Stored records:
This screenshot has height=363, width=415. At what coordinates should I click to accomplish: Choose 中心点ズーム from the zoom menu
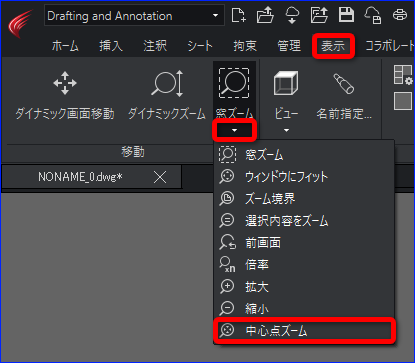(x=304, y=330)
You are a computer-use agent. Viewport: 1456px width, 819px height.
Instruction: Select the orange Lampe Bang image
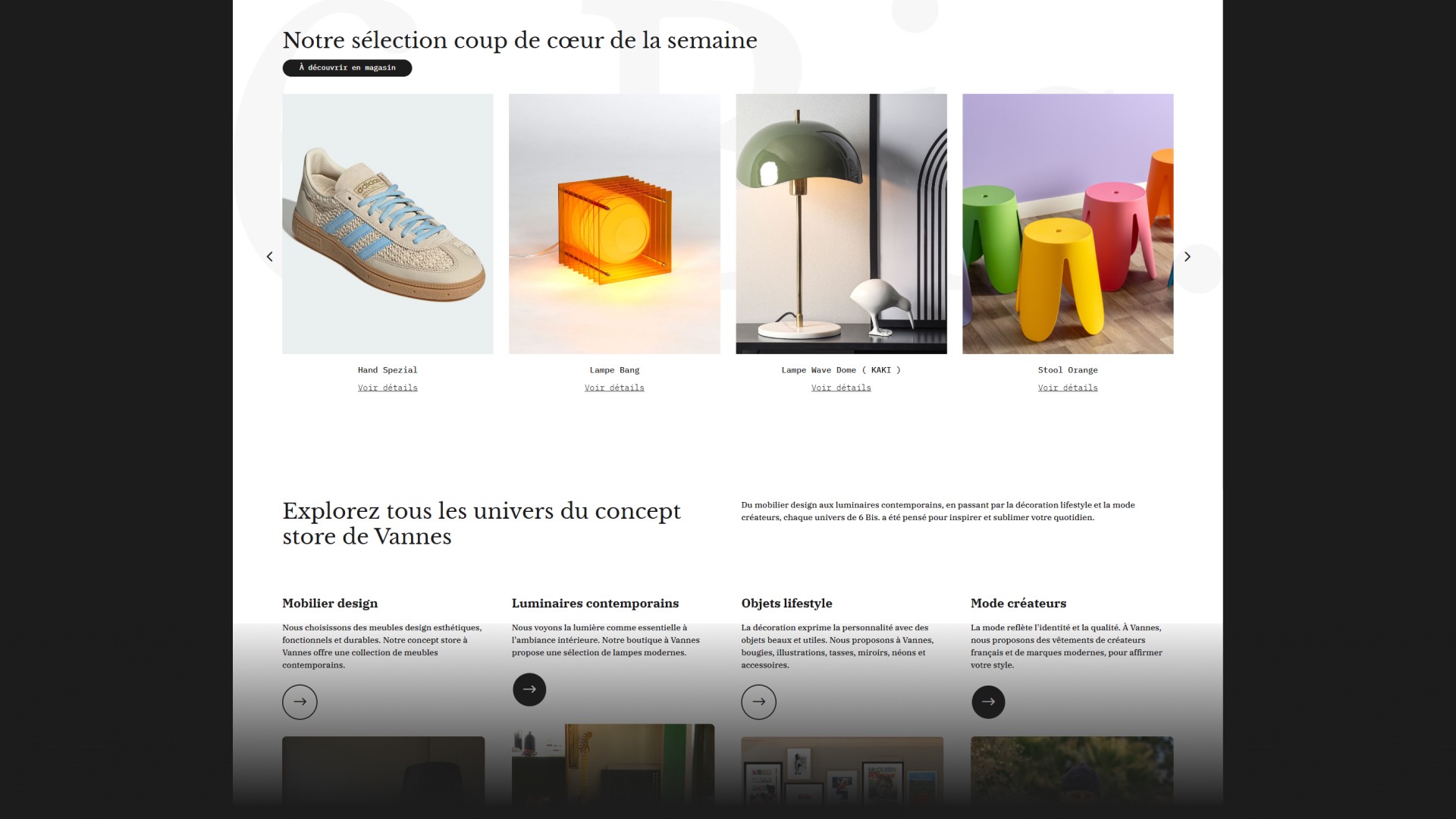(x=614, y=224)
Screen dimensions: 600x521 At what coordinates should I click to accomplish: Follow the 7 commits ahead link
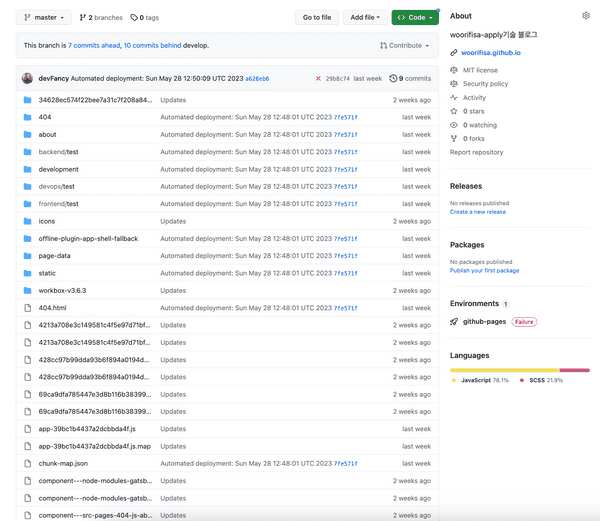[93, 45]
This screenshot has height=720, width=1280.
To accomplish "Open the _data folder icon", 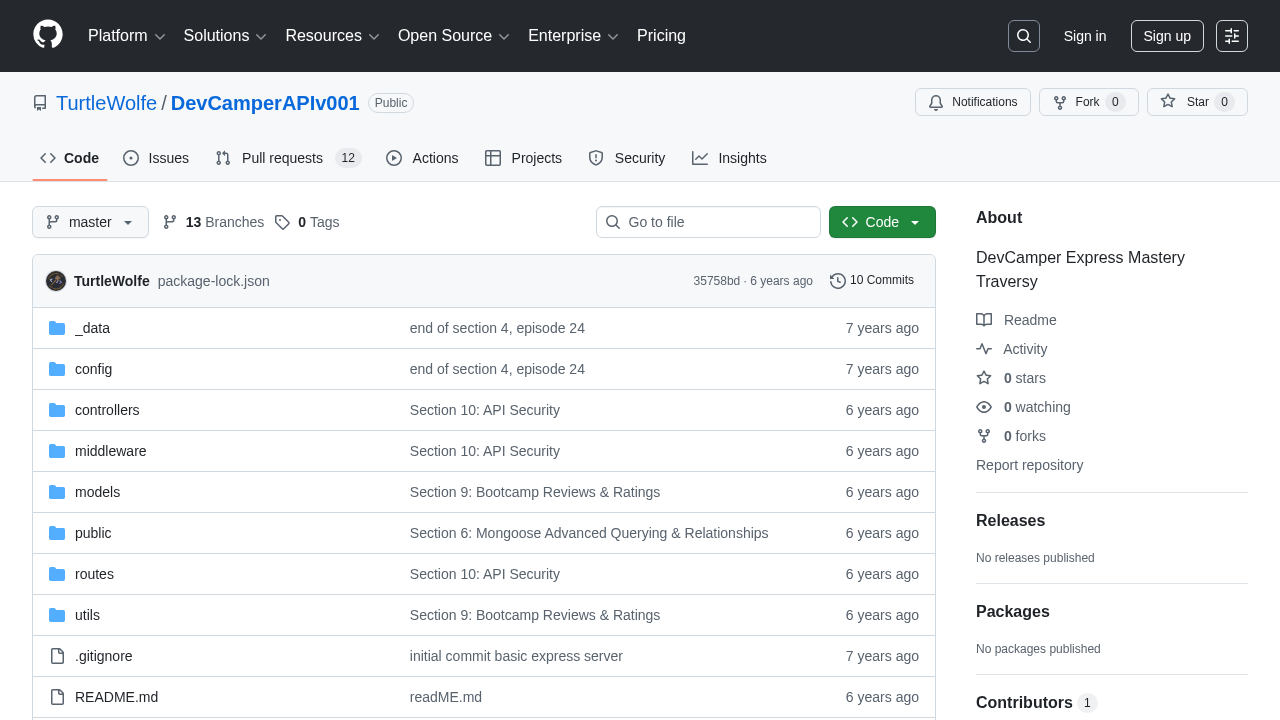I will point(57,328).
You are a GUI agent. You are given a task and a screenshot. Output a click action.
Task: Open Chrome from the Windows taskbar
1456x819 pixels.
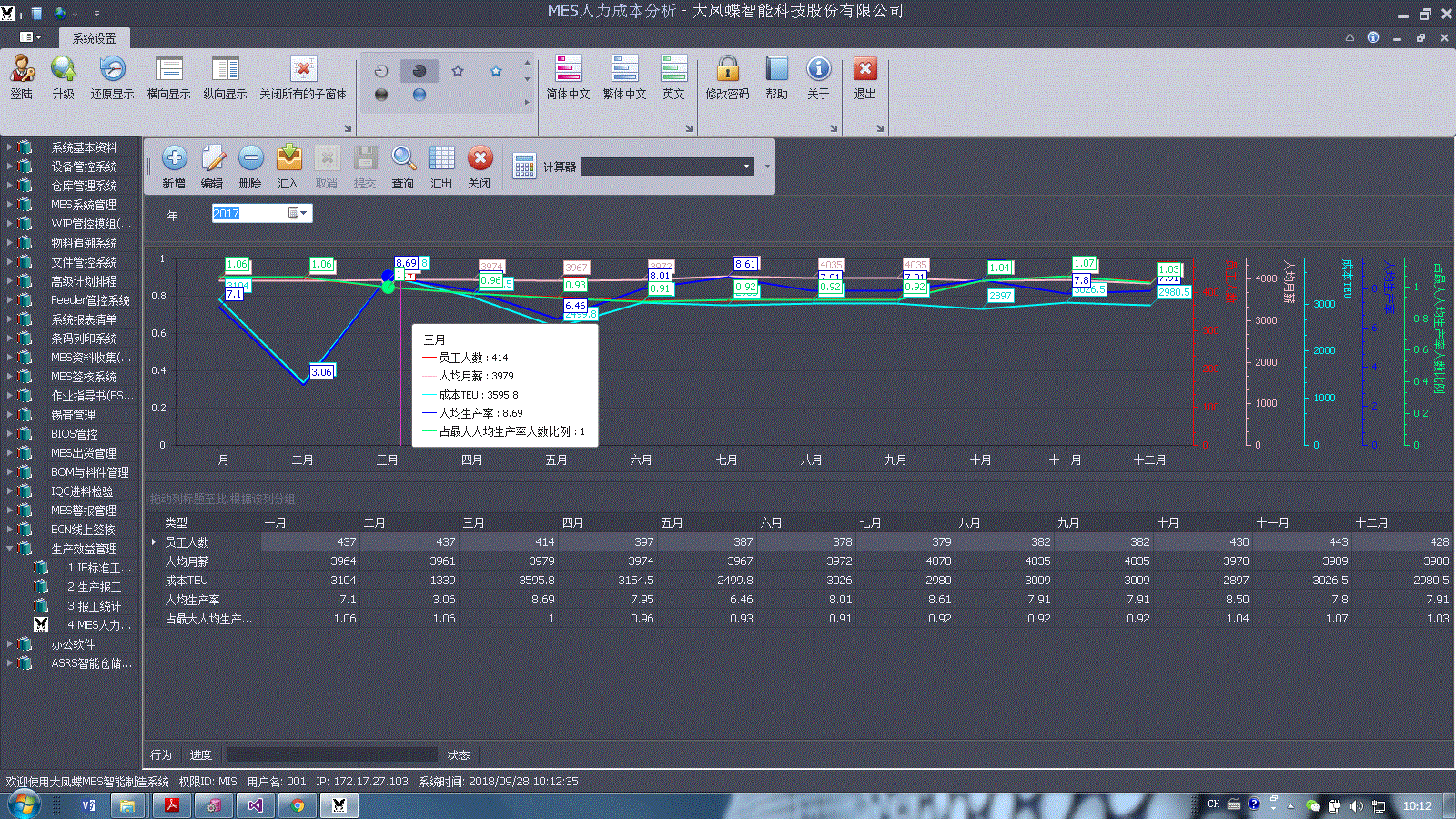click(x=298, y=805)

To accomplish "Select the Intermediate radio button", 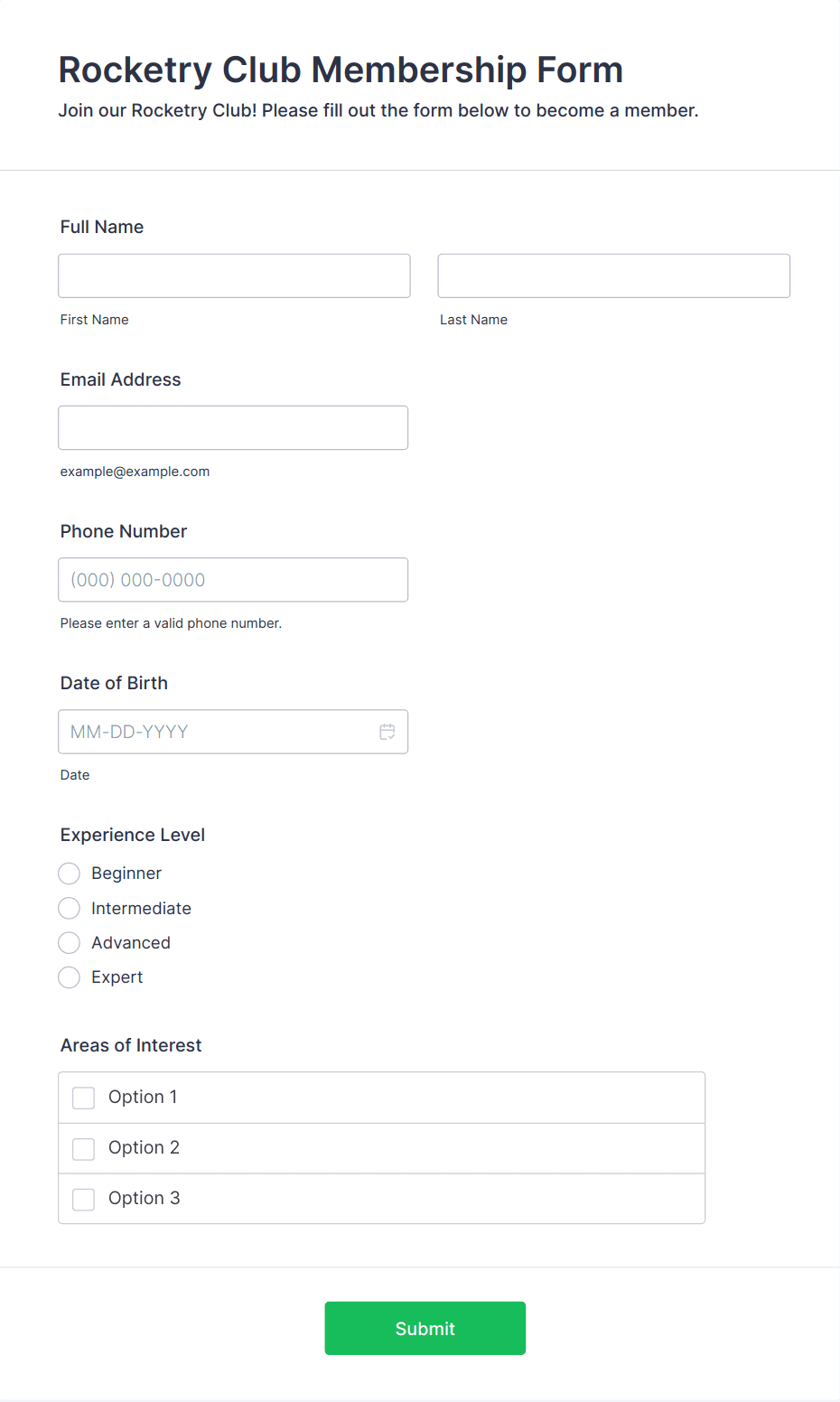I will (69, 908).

_Aim of the exercise:_ Using the records above, report the count of lines holding "agent" and nothing else.

_Answer section:_ 2